1.0.0-release-candidate.7
The next release will be 1.0.0. Until then a feature freeze is in place.
Features
- #172 Replaced the Spring Boot based MongoDB implementation with a pure MongoDB one. The representation of a document in the database was changed as well significantly. Because of this, all documents should be recollected. This was the last time that such thing was needed, in the future we will provide migration scripts for the database.
- #154 The Downloader and the Vault application uses a queue to communicate.
- #153 Updated top Lingua 0.6.1 adding 11 new languages to the existing language detection solution (Armenian, Bosnian, Azerbaijani, Esperanto, Georgian, Kazakh, Macedonian, Marathi, Mongolian, Serbian, Ukrainian).
- #158 Improved the logging of the applications to make them easier to diagnose when an error occurs.

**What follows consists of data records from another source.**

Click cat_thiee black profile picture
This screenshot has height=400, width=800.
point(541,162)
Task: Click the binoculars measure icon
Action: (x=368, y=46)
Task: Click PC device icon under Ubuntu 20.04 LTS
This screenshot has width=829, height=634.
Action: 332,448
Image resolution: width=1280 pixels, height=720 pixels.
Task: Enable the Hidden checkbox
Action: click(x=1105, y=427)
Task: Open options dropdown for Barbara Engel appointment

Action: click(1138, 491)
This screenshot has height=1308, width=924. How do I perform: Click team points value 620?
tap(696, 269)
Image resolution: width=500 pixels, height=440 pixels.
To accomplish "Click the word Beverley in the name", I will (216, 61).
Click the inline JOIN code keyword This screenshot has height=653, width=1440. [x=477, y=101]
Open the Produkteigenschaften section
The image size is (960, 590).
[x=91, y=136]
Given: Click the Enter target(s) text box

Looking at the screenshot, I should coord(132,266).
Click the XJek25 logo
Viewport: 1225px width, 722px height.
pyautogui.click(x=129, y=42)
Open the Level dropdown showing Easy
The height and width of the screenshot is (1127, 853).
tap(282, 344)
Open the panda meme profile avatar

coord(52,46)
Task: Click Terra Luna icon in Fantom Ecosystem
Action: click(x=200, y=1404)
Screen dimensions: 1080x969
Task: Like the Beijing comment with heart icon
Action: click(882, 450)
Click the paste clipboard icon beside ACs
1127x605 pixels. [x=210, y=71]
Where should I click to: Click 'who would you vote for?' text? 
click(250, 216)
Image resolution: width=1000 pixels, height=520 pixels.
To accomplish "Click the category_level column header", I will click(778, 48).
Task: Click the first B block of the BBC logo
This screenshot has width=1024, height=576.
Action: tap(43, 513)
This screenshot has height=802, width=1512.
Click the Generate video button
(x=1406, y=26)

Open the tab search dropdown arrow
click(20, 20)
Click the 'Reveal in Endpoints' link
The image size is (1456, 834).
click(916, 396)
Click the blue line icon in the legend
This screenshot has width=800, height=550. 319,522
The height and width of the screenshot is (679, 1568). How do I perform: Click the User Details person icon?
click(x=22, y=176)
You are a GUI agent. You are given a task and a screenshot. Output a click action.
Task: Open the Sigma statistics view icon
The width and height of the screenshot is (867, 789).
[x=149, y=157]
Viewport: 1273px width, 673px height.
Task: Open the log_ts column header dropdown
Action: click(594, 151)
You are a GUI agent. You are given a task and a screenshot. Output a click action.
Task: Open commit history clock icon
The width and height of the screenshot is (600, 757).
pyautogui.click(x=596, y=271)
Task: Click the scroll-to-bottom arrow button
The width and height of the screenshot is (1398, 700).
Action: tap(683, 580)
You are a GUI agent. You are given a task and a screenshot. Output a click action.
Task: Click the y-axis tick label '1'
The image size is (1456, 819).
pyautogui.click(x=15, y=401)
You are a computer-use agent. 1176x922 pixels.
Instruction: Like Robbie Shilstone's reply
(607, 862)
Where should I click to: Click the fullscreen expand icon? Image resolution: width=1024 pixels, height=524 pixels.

- #138 Added a retry mechanism in the case when the server responds with TOO_MANY_REQUESTS.
- #161 The archiving could be done from a folder (using the Downloader Application).
Optimization
- #159 Improved the archiving speed of the Vault Application.
- #150 Made some optimizations with the schedulers in the Downloader Application.
Bugfixes
- #170 Fixed a memory leak in the Vault Application.